Et pourtant ? Qu’avons-nous que nous n’ayons d’abord reçu, comme demande saint Paul dans la première épître aux Corinthiens ? Ce que nous dit la TORâH, c’est que la VIE se reçoit ; et que prétendre s’en saisir pour fanfaronner, c’est l’assassiner. Donc tout notre travail spirituel consiste à RENONCER à se saisir de cette VIE qui ne subsiste que lorsqu’elle est transmise et reçue ; lorsque je refuse de mettre la main dessus. Lorsque je consens à sa dimension TRANSCENDANTE. Or là, on touche à l’ordre de la contemplation, au sens où CONTEMPLER, c’est consentir à recevoir sans posséder : je suis devant un paysage, je le reçois, je m’en imprègne et si ce moment contemplatif tient sa promesse, je repars plus fort, je repars meilleur que je ne suis arrivé. C’est là ce qui caractérise ce qu’on appelle le GÉNIE : une œuvre géniale n’est pas seulement belle : elle est le canal d’une grâce, d’une INSPIRATION par laquelle on se découvre BÉNI. Mais c’est à la condition d’être accueillie. Aucune place pour l’égoïsme ou la consommation ici. Seulement pour la LIBERTÉ, de sorte qu’avec le goût de contempler, l’être humain s’ouvre à une joie et à une paix divines : il se découvre FILS : « Qu’ai-je donc que je n’ai d’abord reçu ? »

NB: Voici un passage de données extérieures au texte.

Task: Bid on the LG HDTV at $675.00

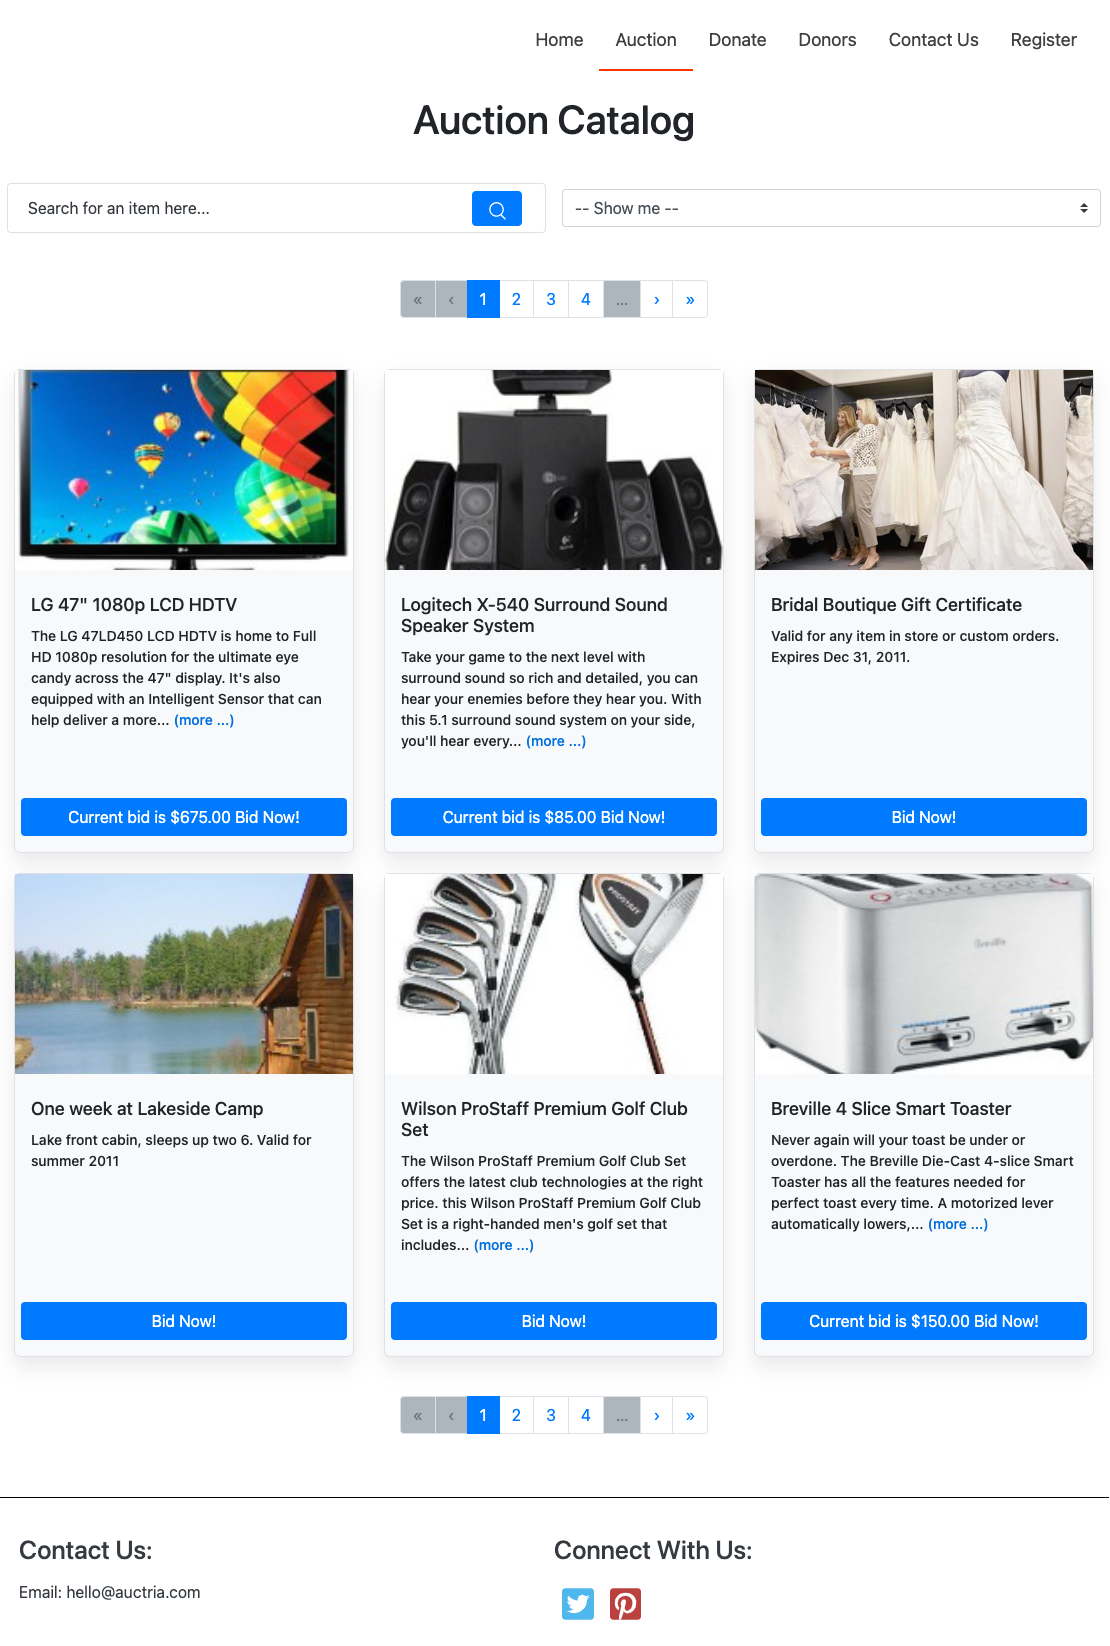Action: point(184,817)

Or quand ce sentiment jaillit, il n’a de cesse que d’être partagé : naît alors la COMMUNAUTÉ, c’est-à-dire le lieu où se partage une COMMUNION dans la GRATITUDE. La GRATITUDE non comme un simple exercice de développement personnel à quoi on la réduit trop facilement aujourd’hui, mais la GRATITUDE comme une ILLUMINATION SPIRITUELLE au sens où à partir de là naît un élan de COMMUNION qui s’appelle l’Amour : celui qui ne sait pas être dans la GRATITUDE est juste incapable d’aimer ! Or ce qui relève de la COMMUNION procède toujours, selon le roc interprétatif de la TORâH, de l’ESPRIT. Donc oui : la GRATITUDE n’est pas un sentiment ; elle est le lieu où l’homme fait l’expérience spirituelle de sa LIBERTÉ face à la CONVOITISE — encore elle — qui consiste à tout ramener à soi, à se considérer comme seul souverain de son existence, ce qui fut le piège majuscule dans lequel, toujours à la même époque d’après guerre, Jean-Paul Sartre a entraîné toute sa génération. Or tout à l’inverse, ce que nous apprend la TORâH, c’est que la GRATITUDE n’est rien de moins que LA MARQUE DU FILS.

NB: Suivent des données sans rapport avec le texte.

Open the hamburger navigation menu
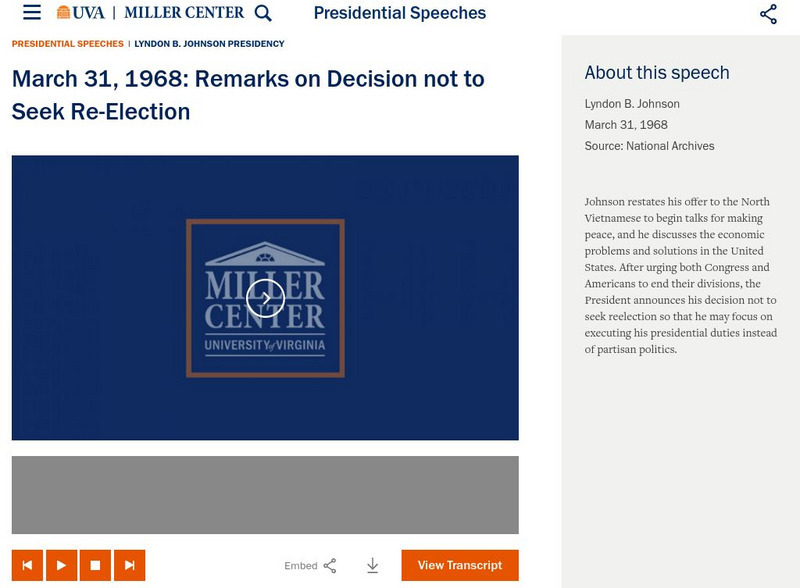Screen dimensions: 800x588 (x=32, y=13)
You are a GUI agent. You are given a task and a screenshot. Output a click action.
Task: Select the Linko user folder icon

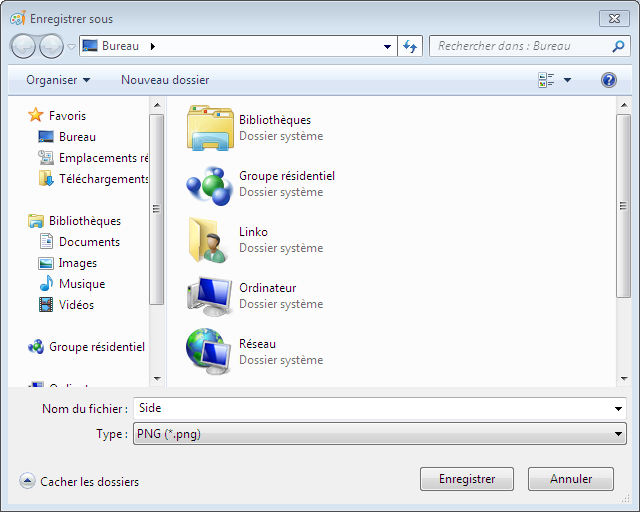point(208,240)
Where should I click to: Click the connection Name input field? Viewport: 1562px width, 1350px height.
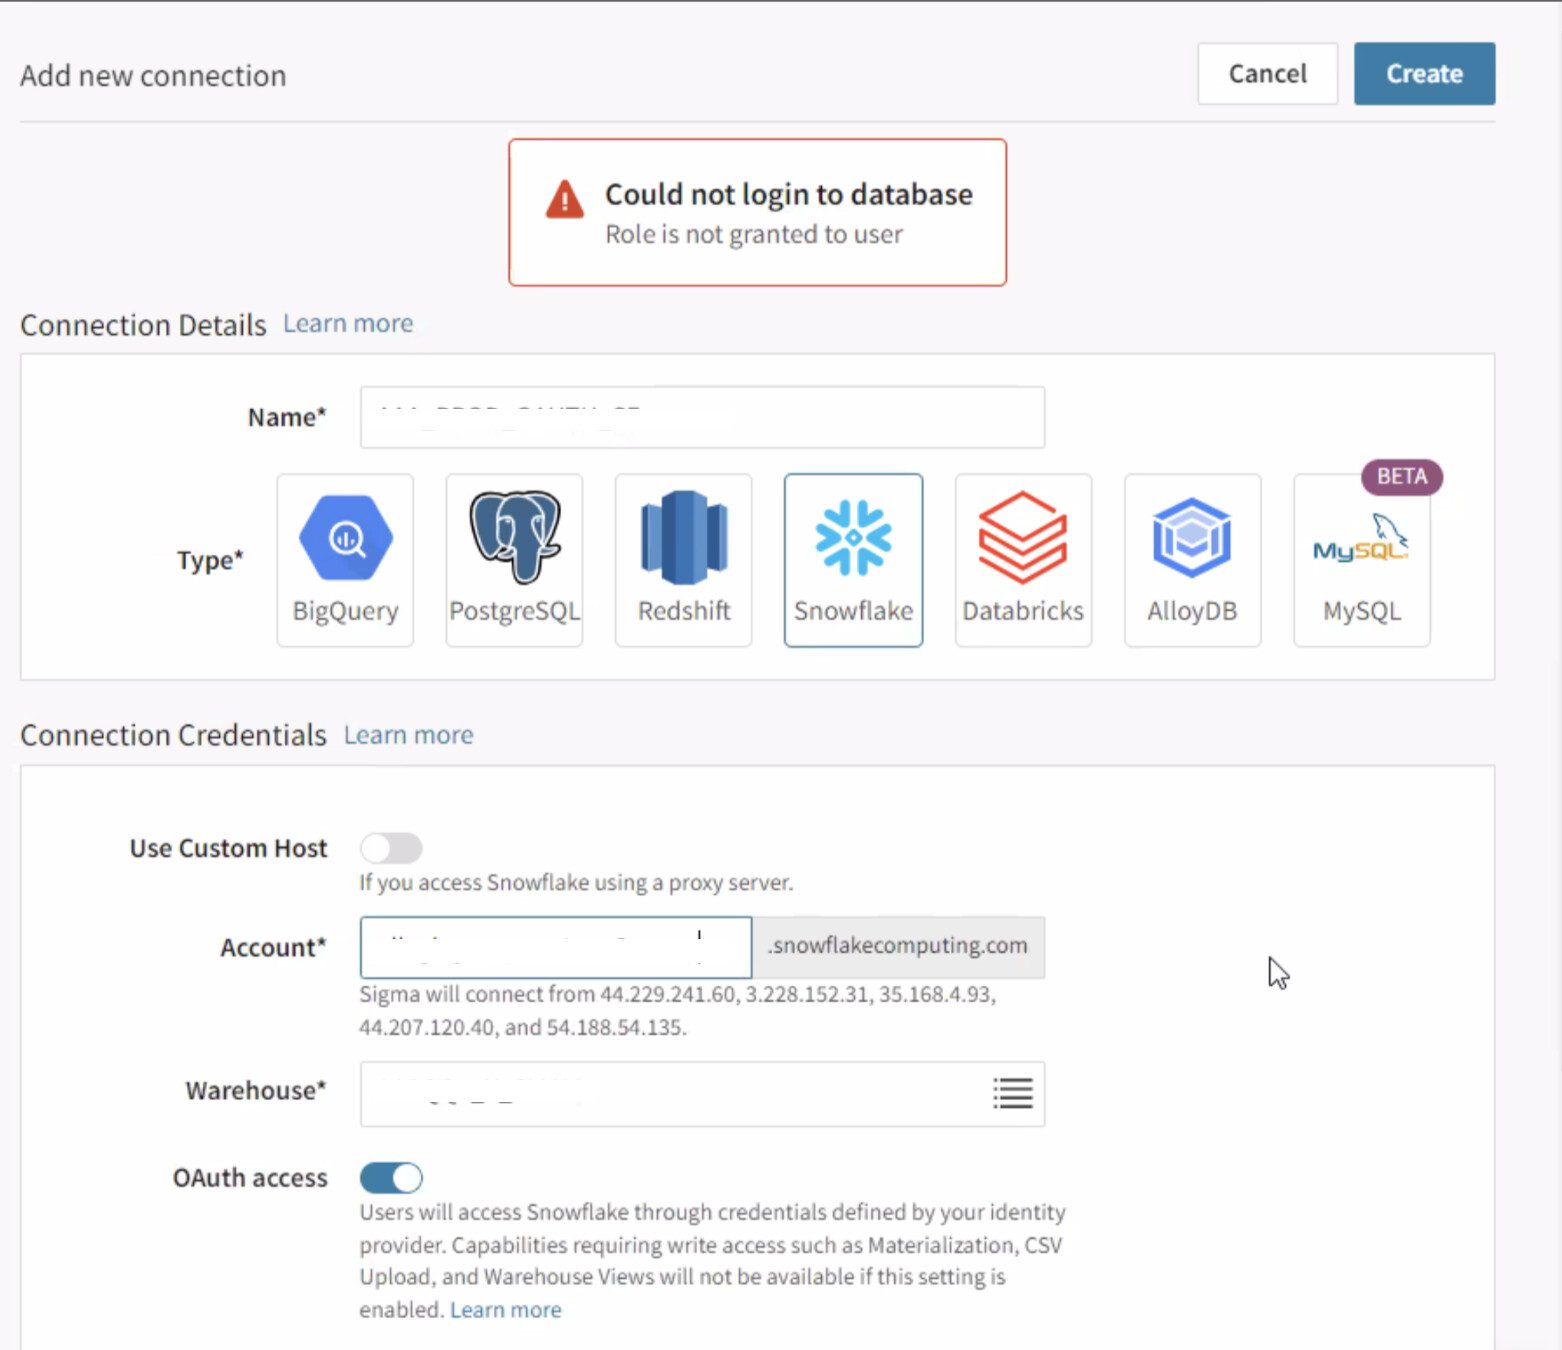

Celui qui en rend compte le plus profondément est sans doute l’Évangile selon saint Jean ! Il suffit de relire la Prière Sacerdotale de Jésus au ch. 17 pour s’en convaincre. Là, Jésus n’est pas dans sa zone de confort, comme on dit aujourd’hui, loin de là. Au moment le plus terrible de sa passion, c’est-à-dire au moment où Jésus doit CHOISIR d’aller jusqu’au bout de sa mission ; au moment où, humainement parlant, il se retrouve absolument seul, abandonné des siens, il fait le choix de les aimer jusqu’au bout. Or ce qui fait sa force, ce qui fait qu’il va vaincre le moment abominable de la Croix qui se profile, c’est la GRATITUDE qui habite ce FILS au plus profond de sa CHAIR et qui le maintient en communion avec le PÈRE.

Maintenant, une fois qu’on a dit ça, il faut aller plus loin dans la mesure où la VIE ne se résume pas, on l’a dit, à être transmise de père en fils. Une autre dimension vient se greffer inévitablement sur cet axe : celui de la FRATERNITÉ !

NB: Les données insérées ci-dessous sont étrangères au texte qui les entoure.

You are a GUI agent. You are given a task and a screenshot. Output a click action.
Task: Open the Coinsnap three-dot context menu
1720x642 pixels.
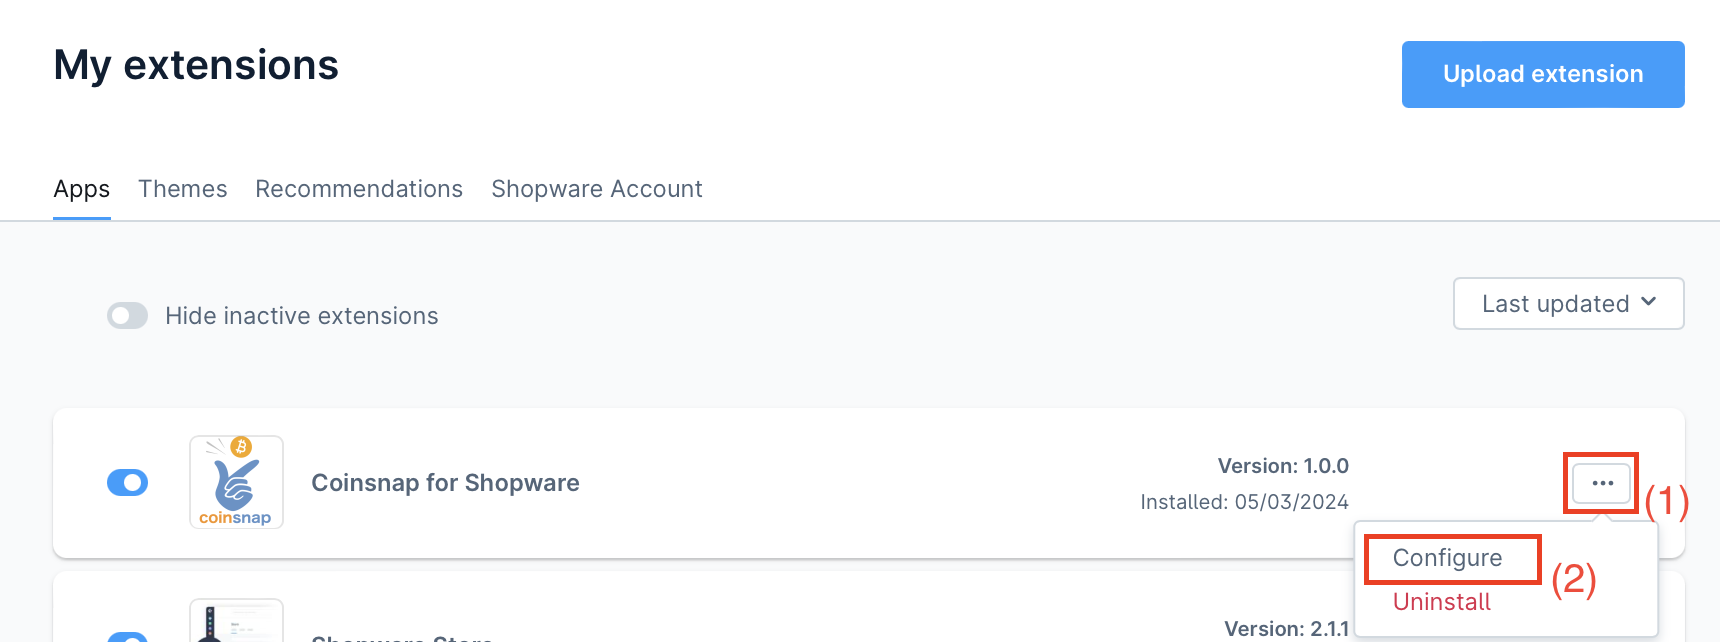[1601, 483]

Sont FRÈRES ceux qui se reconnaissent issus d’une mémoire partagée ; une mémoire à laquelle le PÈRE prête sa FIGURE, c’est-à-dire son visage comme cette trame commune sur laquelle ses FILS vont pouvoir tisser leur histoire, et se découvrir ainsi être FRÈRES. Voilà : le FRÈRE, c’est ça : aussi différent de moi qu’il soit, mon frère est celui dont je découvre que l’histoire est tissée sur LA MÊME TRAME QUE LA MIENNE : voilà ce qui forge cette COMMUNAUTÉ qui fait de nous une FAMILLE. Alors a-t-on toujours besoin de cette figure paternelle ? Mais oui : un des messages les plus clairs de la Bible, c’est qu’il n’y a jamais de Communauté sans Père, n’en déplaise à notre pauvre France qui a décapité le sien voici quelques siècles. Ceci dit, pour des Juifs comme pour des chrétiens, ça n’a qu’une importance relative puisqu’ils ont YHWH pour Père ; mais pour le gros des troupes à qui on assène depuis la révolution qu’ils sont indépendants et libres de toute tutelle, qu’est-ce qui reste ? Il reste la Nation, administrée par des fonctionnaires qui font fonctionner dans l’ombre, anonymes… Et depuis l’industrialisation et la mondialisation, alors là, tout part en eau de boudin, toujours faute de figure paternelle… et nos jeunes aujourd’hui sont bien démunis ! En fait, sans cette figure, le groupe se retrouve sans chair ni tête ; sans patrimoine commun, et devient très vite violent, quand ce n’est pas meurtrier, parce que ne vivant plus la fraternité, il devient incapable de gérer l’altérité. Alors on pourra toujours me dire : oui mais Hitler, Lénine, Mao se sont présentés comme des pères ! Sauf que là on avait affaire à des pervers. Et ça n’est pas parce que la perversion est toujours possible que la figure du Père doit en être effacée pour autant, tout au contraire ! Il faut redonner toutes ses lettres de noblesse à ce jeu entre la PATERNITÉ, la FILIATION et la FRATERNITÉ dans toute la mesure où elles sont le SEUL lieu où l’homme reste apponté à sa grandeur ! Ce à quoi travailleront activement la TORâH et les Évangiles. Alors allons-y.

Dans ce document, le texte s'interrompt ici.